Cenamos algo sencillo, unos pollos fritos que pedimos para llevar. La mesa estaba desordenada, llena de cajas sin abrir, pero no me importó. Era nuestra primera cena viviendo juntos. Cada vez que Adrián me miraba, con esa mezcla de ternura y deseo en los ojos, sentía que el tiempo se detenía un poco.

—¿Te das cuenta de lo loco que fue todo esto? —le dije riendo mientras guardaba los restos de la comida.
—Loco, sí. Pero también perfecto —contestó él, acercándose por detrás.
Su respiración rozó mi cuello antes de que su voz se hiciera un susurro—: No pensé que iba a sentir esto tan pronto… pero me hace feliz.

Me quedé quieta, con las manos apoyadas sobre la mesada, y lo sentí abrazarme despacio. Su pecho contra mi espalda, sus brazos rodeándome con suavidad. Cerré los ojos y me dejé llevar por esa sensación. No había nada que pensar, nada que analizar. Era solo eso: la certeza de que ahí pertenecía.

La primera noche en el departamento —nuestro departamento— se sintió diferente a todo lo que había vivido antes. No era solo el cambio de espacio, ni las cajas aún apiladas en el pasillo, ni el eco suave de las paredes que todavía parecían extrañar el sonido de nuestras voces. Era algo más profundo.

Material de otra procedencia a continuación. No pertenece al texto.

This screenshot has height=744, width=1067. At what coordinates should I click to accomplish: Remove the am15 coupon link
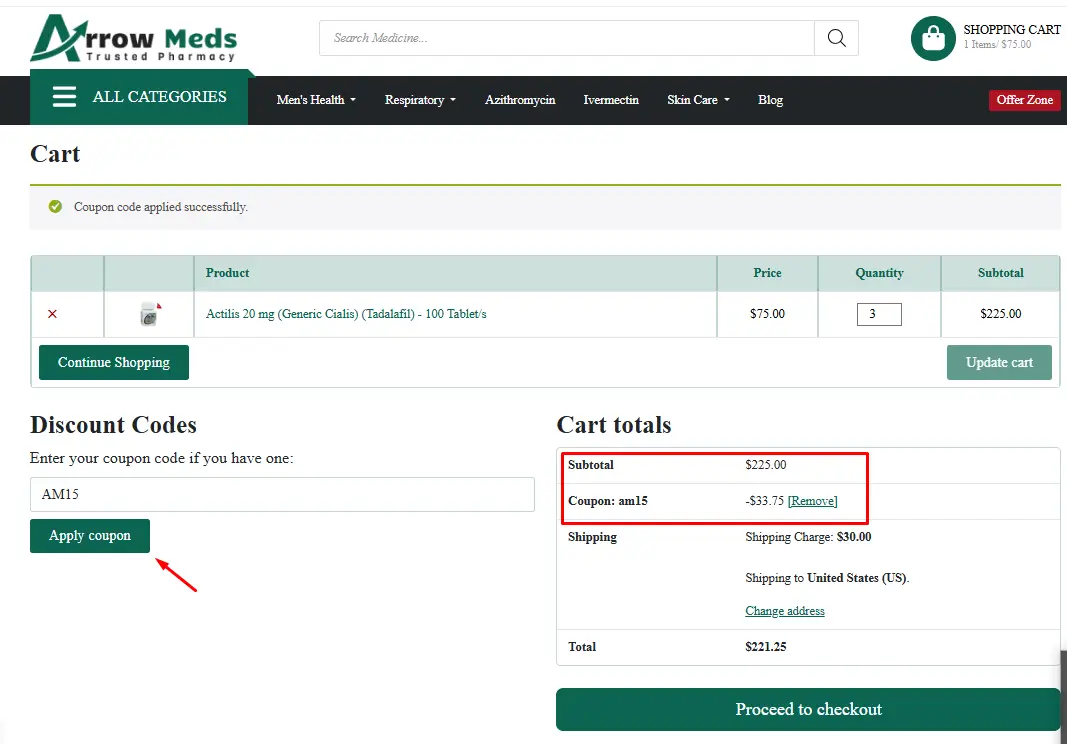[x=812, y=501]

Era la sensación de saber que, por primera vez en mucho tiempo, no estaba sola.

Dormimos abrazados, con el ruido lejano de la ciudad filtrándose por la ventana abierta. Recuerdo la forma en que Adrián me sostuvo, como si quisiera asegurarse de que realmente estaba ahí, de que no era un sueño. Y tal vez lo entendía, porque yo sentía lo mismo. No podía creer que todo aquello fuera real, que después de tanto esperar, dudar y resistirme, mi vida me hubiera traído hasta él.

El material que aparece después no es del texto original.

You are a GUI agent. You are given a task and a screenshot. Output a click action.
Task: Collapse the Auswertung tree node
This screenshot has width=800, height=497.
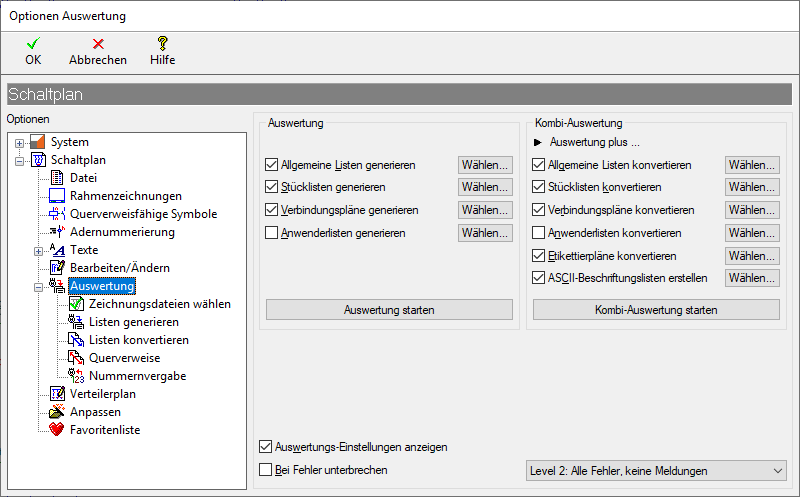(39, 286)
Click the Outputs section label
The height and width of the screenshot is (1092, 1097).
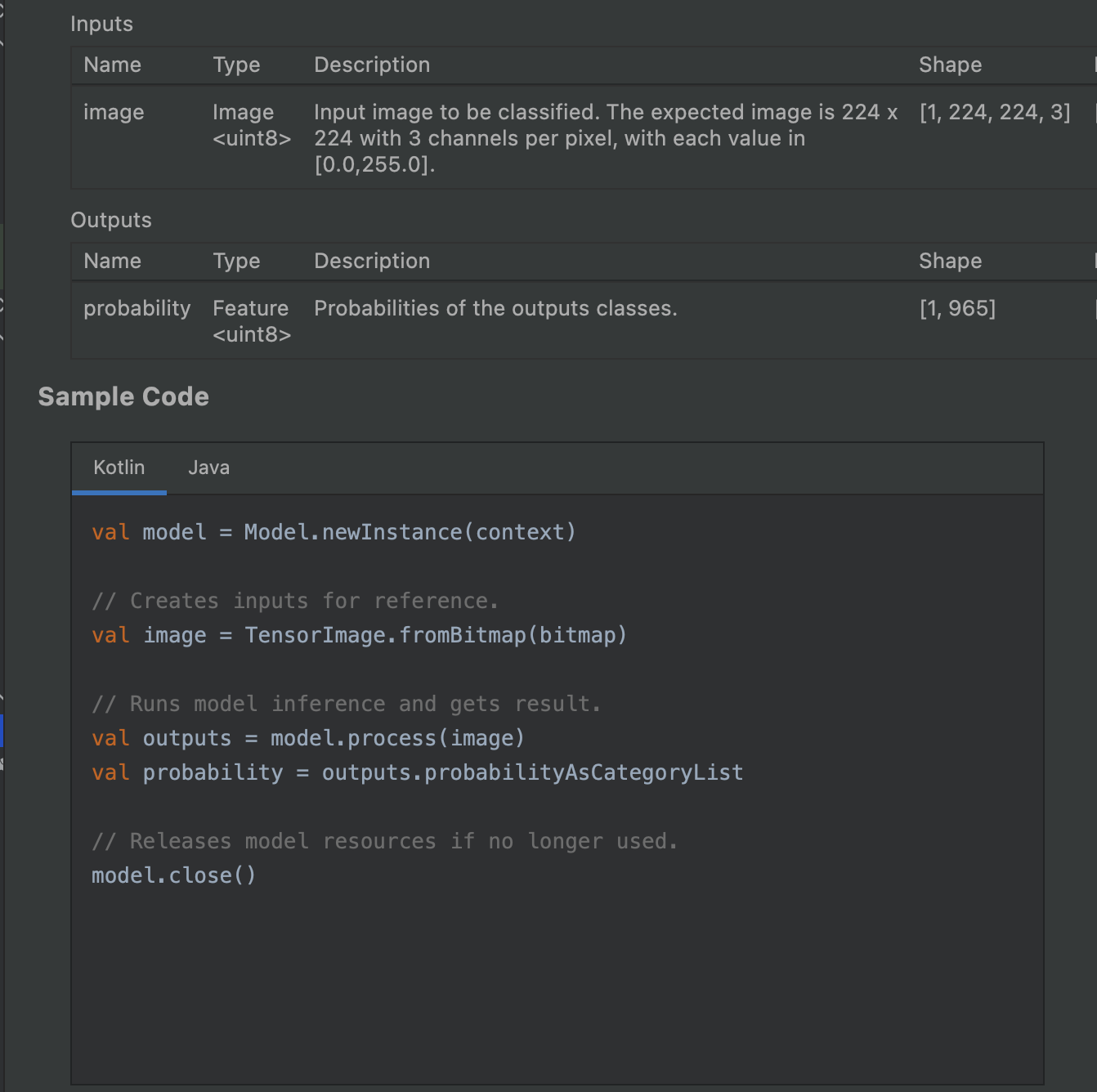click(110, 220)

Cuando abrí los ojos a la mañana siguiente, lo primero que vi fue su perfil recostado sobre la almohada. El sol entraba por los ventanales, dibujando una línea dorada sobre su piel. Dormía tranquilo, con una mano sobre mi cintura, respirando despacio. Me quedé quieta, observándolo, intentando grabar ese instante en mi memoria. Había algo tan tierno, tan pacífico en esa imagen, que quise quedarme ahí para siempre.

Me moví apenas, y él abrió los ojos. Sonrió, de esa manera lenta y desarmante que siempre me descoloca.
—Buenos días, mi amor —murmuró con la voz aún ronca por el sueño.
—Buenos días —respondí, sintiendo que se me escapaba una sonrisa sin poder evitarlo.

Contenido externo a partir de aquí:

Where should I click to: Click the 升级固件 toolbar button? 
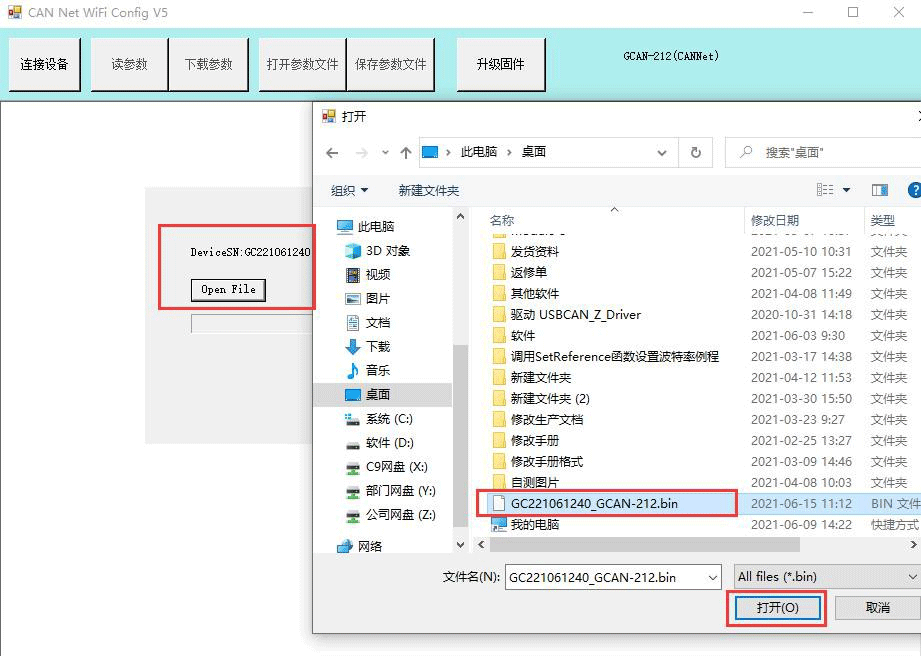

Desayunamos juntos por primera vez en “nuestra cocina”. Yo preparé café mientras él hacía tostadas y revueltos de huevo.
—Definitivamente necesito aprender el mapa de esta cocina —dije riendo cuando abrí el cajón de los cubiertos y encontré trapos de cocina.

Todo se sentía natural, como si hubiéramos estado haciendo eso desde siempre. La convivencia no se sintió forzada; al contrario, fue como encajar dos piezas que finalmente se reconocen.

Después del desayuno, salimos juntos rumbo al trabajo. Íbamos en silencio, pero era ese silencio sereno que se disfruta. Cada tanto, él me tomaba la mano mientras conducía, y yo miraba por la ventana pensando en lo mucho que había cambiado mi vida en tan poco tiempo.